Or modify your HM-152 to ground itself out. The gray lead that is connected to the mike hook knob can be connected to pin 2 (counting from the left to right) on the PCB where the leads are soldered from the mike cable. Voila. Your mike is grounded and your radio will scan.
DO NOT solder the leads together on the radio itself! It will work to force on-hook, but you will not be able to read or write the radio (communication uses the #8 'CLI' hook lead).
Pinout:
1: +8VDC for condenser mic bias and DTMF buttons
2: [CLO] Clone data out
3: AFO out (not speaker line level by default, but can be changed in some radios)
4: PTT (low to TX)
5: [MICE] Mic audio ground (Mic audio is balanced for noise reduction)
6: [MIC] Mic audio in
7: [GND] Chassis ground
8: [CLO] Clone data input when programming, AND low to put radio in mic-on-hook state.
NOTE: Icom's numbering, which may be backwards depending on how you look at the connection. Easy test to identify pin 1 is by checking for +8VDC when the radio is on.
Unlike Icom's newer radios ignoring the hook state is not a software option. There is a solder "bean" marked "CP1" on the F1721/F1821 front face board for the exact purpose of telling the radio to ignore the on/off hook state. A tiny drop of solder will make the radio think the mic is grounded no matter what, plus it will not interfere with programming.
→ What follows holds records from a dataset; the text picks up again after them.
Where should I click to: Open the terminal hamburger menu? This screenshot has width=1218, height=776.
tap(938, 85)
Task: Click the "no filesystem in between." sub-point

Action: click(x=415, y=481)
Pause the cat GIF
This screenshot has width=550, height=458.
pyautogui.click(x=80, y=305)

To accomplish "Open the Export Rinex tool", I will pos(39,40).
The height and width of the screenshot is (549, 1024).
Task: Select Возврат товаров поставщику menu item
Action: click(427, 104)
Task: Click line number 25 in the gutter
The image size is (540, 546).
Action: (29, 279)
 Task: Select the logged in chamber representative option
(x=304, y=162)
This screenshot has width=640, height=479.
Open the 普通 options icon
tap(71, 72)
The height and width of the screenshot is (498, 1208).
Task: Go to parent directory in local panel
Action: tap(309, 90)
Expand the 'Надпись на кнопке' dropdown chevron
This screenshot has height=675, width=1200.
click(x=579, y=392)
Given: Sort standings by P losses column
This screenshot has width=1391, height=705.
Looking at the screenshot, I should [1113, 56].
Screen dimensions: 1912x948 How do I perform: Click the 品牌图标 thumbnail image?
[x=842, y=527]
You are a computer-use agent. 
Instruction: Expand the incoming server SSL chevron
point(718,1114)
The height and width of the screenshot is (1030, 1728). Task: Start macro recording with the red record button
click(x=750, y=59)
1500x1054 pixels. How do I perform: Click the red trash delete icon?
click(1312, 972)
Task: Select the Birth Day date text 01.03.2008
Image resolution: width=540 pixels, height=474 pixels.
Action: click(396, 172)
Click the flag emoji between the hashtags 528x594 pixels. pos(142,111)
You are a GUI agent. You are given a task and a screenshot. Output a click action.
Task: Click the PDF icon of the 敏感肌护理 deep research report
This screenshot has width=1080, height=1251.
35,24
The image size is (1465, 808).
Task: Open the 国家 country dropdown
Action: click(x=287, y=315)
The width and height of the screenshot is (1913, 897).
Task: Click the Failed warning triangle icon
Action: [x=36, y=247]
Or you can ground the mic internally. Same effect, but from experience mics can be a pain to take apart while the front board solder bean is right out there and easy to get to without disconnecting the ribbon cable..
Or you can get a HM148G which has a split hanger button on the back. As long as the front half and the back half are connected by the hanger the radio is 'on-hook". A must for plastic dashes where grounding the hanger is not an option.